Según los informes de la Inspección Geológica del país, “en los primeros cinco años se extrajeron 370 toneladas de oro”. Cifra equivalente a casi 9 millones de dólares de hoy…
Pero gran aventura no fue el toque de Midas para todos. Es cierto que Samuel Brannan, aquel vocero del descubrimiento, llegó a ser en los primeros años el hombre más rico de California (tiendas en varias comarcas y reventa de todos los suministros comprados por la mitad y vendidos por el doble), y que unos pocos gambusinos que trabajaron cuatro meses en el Río de las Plumas embolsaron más de un millón y medio de dólares en oro.
Pero el balance final no fue tan generoso para todos.
Muchos, deducidos sus gastos de viaje, acarreo de herramientas y carretas, comida, alojamiento…, hicieron diferencias modestas. Y los que llegaron demasiado tarde… ¡saldo en rojo!
El oro recayó con mejor resultado en los hombres de negocios: revendedores, dueños de barcos de vapor, de hoteles, de tabernas, de burdeles…
Los costos humanos fueron escalofriantes: la población indígena cayó de 150 mil a 30 mil almas apenas en 25 años: hambre, enfermedades y ataques genocidas.
Pero la otra cara de la moneda lleva el signo del progreso. Creció en gran escala la agricultura, llamada “la segunda fiebre del oro de California”, se multiplicaron los transportes (ferrocarriles y líneas de barcos de vapor), las comunicaciones, los nuevos pueblos, los caminos, las escuelas, las industrias, las iglesias…, y según el historiador H. W. Brands, cambió “el viejo sueño americano, de los puritanos, del almanaque de Benjamin Franklin, de hombres y mujeres satisfechos con acumular una modesta riqueza de a poco, año tras año… El nuevo sueño era un sueño de riqueza instantánea, ganada en un abrir y cerrar de ojos, gracias a la audacia y a la buena suerte.

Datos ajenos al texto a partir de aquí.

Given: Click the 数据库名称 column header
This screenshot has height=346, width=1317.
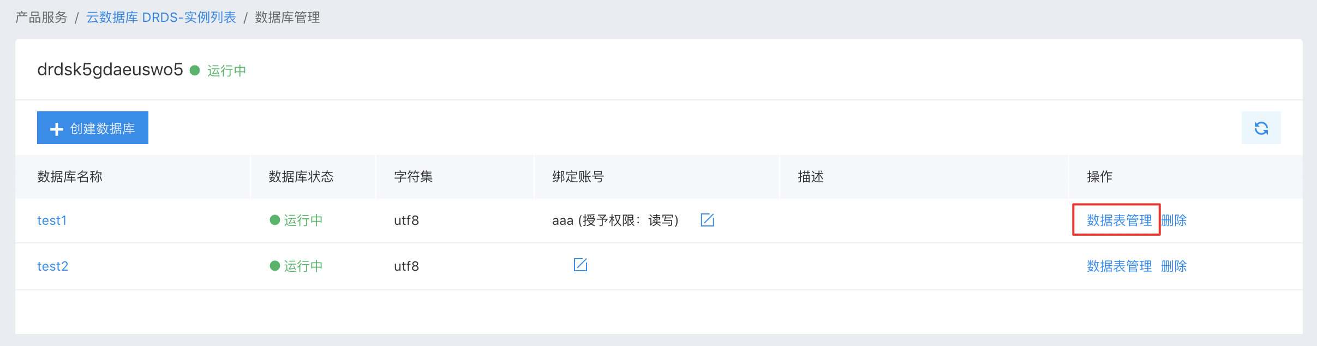Looking at the screenshot, I should (70, 177).
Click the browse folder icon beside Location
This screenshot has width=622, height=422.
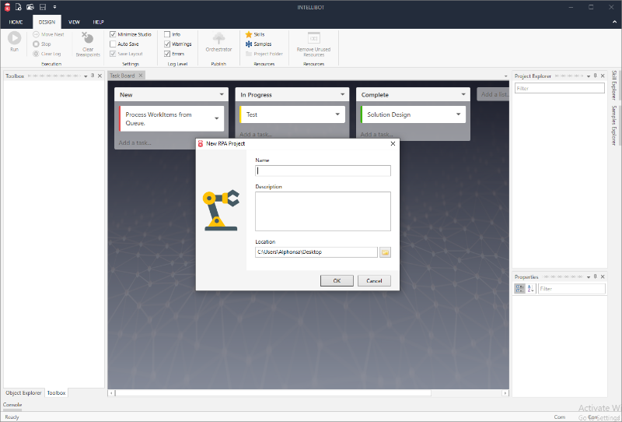coord(385,252)
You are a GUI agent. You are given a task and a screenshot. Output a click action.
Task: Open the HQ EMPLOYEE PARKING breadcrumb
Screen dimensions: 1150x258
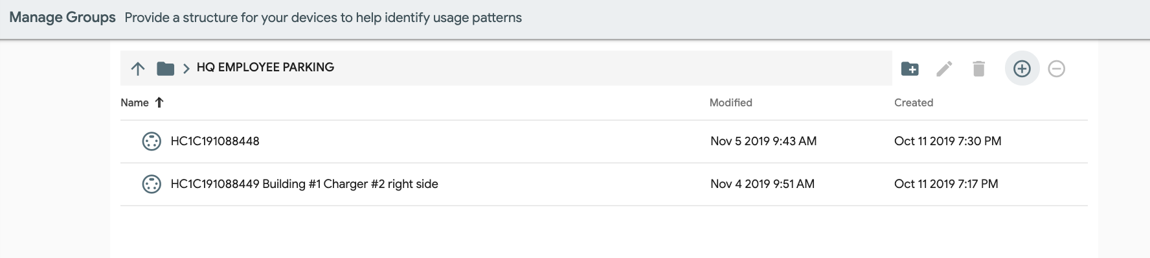click(265, 67)
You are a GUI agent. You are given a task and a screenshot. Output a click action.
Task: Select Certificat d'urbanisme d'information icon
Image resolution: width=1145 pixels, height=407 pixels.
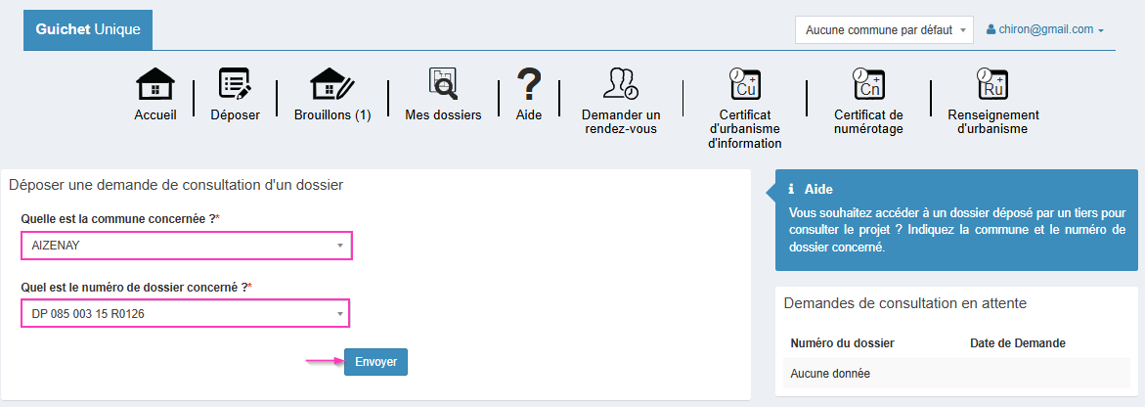point(744,84)
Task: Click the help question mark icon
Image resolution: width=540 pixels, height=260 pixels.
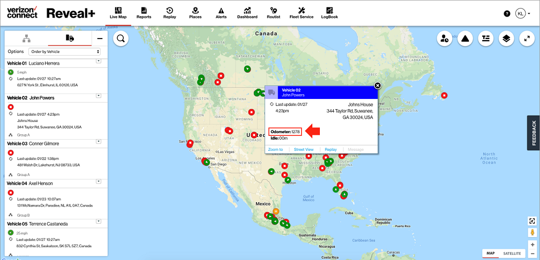Action: click(x=507, y=13)
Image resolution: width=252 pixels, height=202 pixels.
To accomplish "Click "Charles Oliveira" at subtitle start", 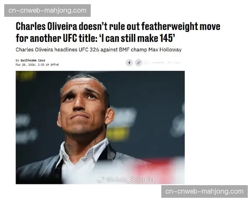I will pos(34,50).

Este sueño dorado se convirtió en una parte prominente de la psique estadounidense sólo después de Sutter´s Mill”: el aserradero que el creador de New Helvetia le encargó construir a su capataz James Marshall.
Que en eso estaba, cuando un extraño brillo le asaltó la mirada.
La fiebre del oro de 1849 en California tuvo su réplica casi medio siglo después –1896– en Alaska. Un tal Jim Mason siguió hacia abajo el curso del río Yukón buscando a su hermana Felisa y a su marido, George, que pescaban salmones en la desembocadura del río Klondike. El 16 de agosto de ese año, descubrieron oro en el arroyo Bonanza. Y se repitió, aunque en menor medida, la fiebre californiana. En total, algo más de 20 metros cuadrados de oro en el área del Klondike. Se sabe: la codicia no sabe de climas ni tiene fronteras.